Zawsze zarządzaj swoimi kosztami

Mimo gwałtownie rosnącej inflacji i groźby recesji, Sanderson zachęca agencje do zarządzania wydatkami niezależnie od tego, co dzieje się w gospodarce. Jest zdecydowanym zwolennikiem pracy zdalnej w celu osiągnięcia niższych kosztów eksploatacji.

„Dzierżawa, czynsz, utrzymanie, ktoś z przodu, kto jest profesjonalnym powitaniem: nie robimy nic z tego. To jest biznes wirtualny. Tak naprawdę chodzi o możliwość wglądu w to, co się dzieje z centralnego centrum” — mówi.

„A platforma Vendasta to zapewnia. Mamy pulpity nawigacyjne pokazujące, kto przenosi ludzi przez ścieżkę możliwości, kto dodaje konta, co dzieje się z poziomami zaangażowania w tych e-mailach. Więc myślę, że nawet jeśli spojrzysz na to z perspektywy CRM, robi to całe ciężkie podnoszenie i możesz spojrzeć na to z daleka.

„Oprogramowanie, automatyzacja, hotelarstwo, praca zdalna, wszystkie te rzeczy pojawiły się w świecie, w którym można zarządzać stroną kosztową tego biznesu. A potem chodzi tylko o to, o ile lepiej możesz poprawić działanie tego lejka?”

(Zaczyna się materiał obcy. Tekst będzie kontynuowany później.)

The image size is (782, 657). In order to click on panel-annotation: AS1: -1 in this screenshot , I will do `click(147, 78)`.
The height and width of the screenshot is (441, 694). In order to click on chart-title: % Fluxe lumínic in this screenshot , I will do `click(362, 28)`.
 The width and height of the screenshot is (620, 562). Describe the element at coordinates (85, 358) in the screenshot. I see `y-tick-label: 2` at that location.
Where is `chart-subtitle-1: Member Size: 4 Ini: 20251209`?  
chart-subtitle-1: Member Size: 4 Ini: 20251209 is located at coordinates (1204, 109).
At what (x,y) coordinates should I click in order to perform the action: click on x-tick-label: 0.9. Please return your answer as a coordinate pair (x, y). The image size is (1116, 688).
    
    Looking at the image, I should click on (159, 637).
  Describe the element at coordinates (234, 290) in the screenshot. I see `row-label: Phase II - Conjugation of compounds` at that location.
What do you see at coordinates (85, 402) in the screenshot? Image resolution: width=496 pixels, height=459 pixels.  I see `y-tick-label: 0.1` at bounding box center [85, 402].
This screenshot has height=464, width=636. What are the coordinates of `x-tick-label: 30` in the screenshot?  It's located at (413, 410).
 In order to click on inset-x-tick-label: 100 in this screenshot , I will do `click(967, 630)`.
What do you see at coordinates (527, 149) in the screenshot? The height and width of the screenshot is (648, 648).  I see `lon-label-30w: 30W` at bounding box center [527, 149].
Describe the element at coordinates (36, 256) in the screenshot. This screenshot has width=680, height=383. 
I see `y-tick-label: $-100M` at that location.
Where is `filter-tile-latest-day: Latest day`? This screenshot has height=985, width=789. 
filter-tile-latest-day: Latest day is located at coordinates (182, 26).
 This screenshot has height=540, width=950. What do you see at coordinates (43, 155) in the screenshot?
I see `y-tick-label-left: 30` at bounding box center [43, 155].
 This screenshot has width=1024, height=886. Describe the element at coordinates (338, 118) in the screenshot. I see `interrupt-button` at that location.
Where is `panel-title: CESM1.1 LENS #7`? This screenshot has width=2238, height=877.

Chcesz stać się jak Scott Sanderson?

Scott Sanderson jest jednym z odnoszących największe sukcesy partnerów Vendasty. Od ponad 20 lat prowadzi firmy cyfrowe i obsługuje ponad 2100 klientów, wykorzystując własną ofertę z wcześniej sprawdzonymi rozwiązaniami, których potrzebuje każda lokalna firma, za pośrednictwem platformy Vendasta. Aby uzyskać więcej informacji, zapoznaj się ze studium przypadku OctoHub.